= Beginning of Section =
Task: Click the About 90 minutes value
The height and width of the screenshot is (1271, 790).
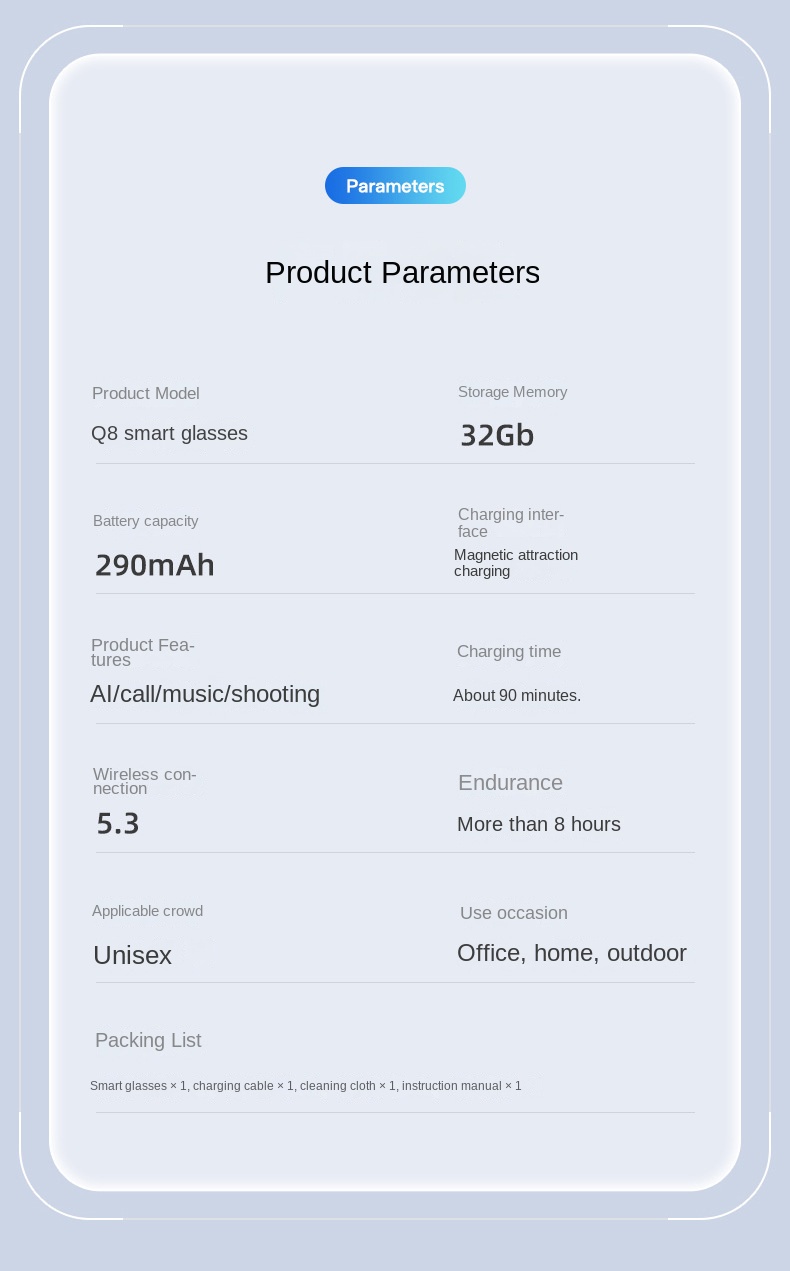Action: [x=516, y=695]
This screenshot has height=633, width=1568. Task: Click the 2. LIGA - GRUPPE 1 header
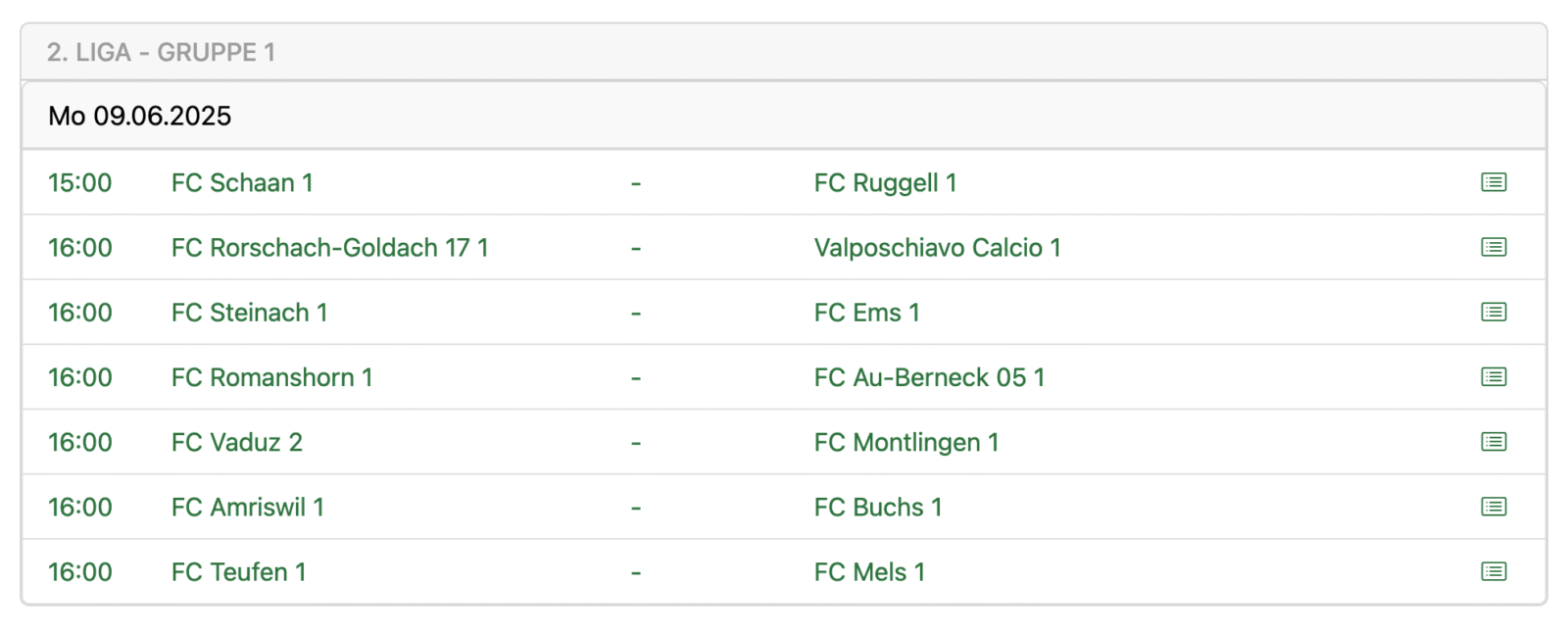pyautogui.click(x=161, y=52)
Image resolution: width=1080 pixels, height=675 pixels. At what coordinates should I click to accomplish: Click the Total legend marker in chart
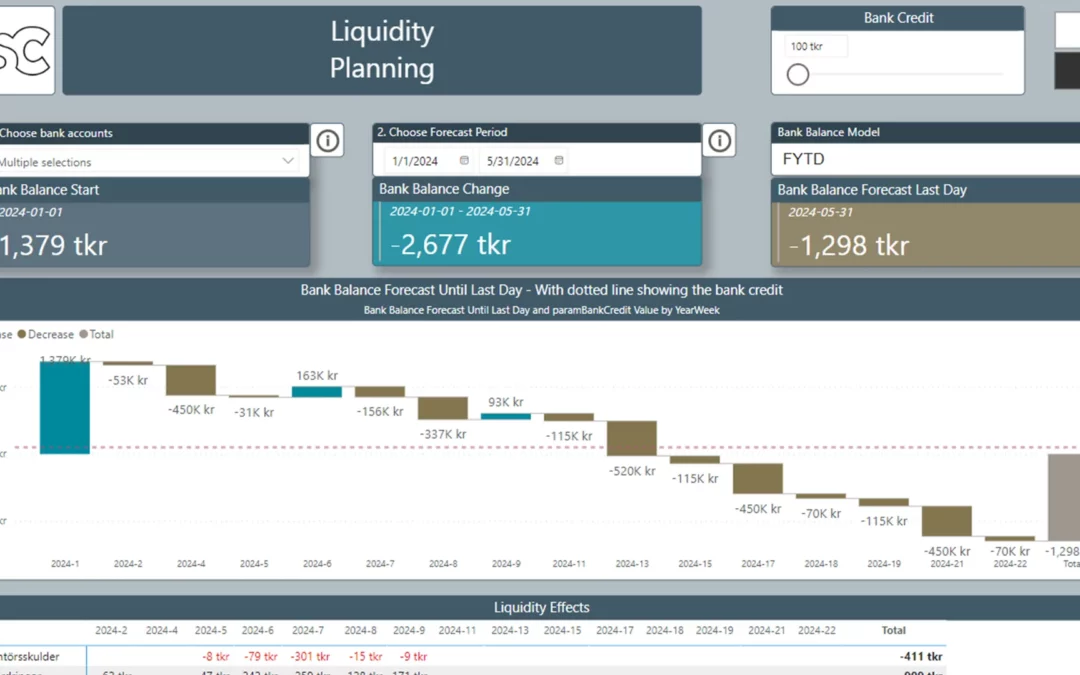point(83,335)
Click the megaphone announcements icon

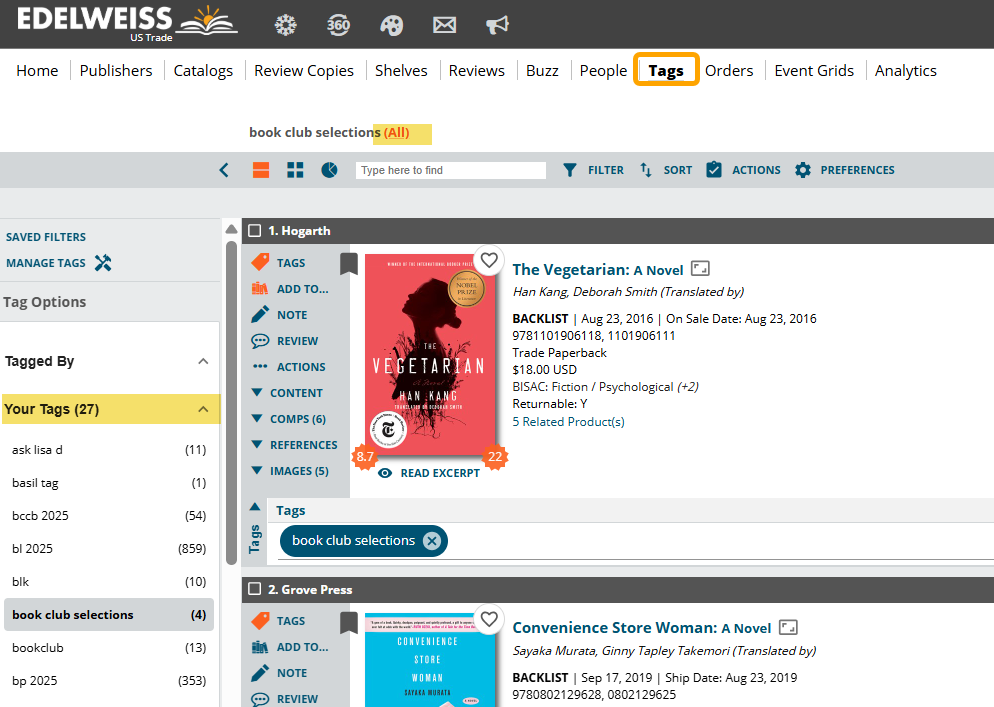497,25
= End of Section =
= Beginning of Section =
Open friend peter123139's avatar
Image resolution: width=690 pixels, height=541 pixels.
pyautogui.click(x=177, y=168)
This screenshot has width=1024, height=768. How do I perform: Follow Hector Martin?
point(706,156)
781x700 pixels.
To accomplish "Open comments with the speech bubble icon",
= End of Section =
= PROBLEM TO SOLVE =
Lines wanted from the listing above: the line with "781x700 pixels." up to and including the line with "comments with the". Please write them out exactly, adding nothing else.

= WRITTEN RESPONSE =
781x700 pixels.
To accomplish "Open comments with the speech bubble icon",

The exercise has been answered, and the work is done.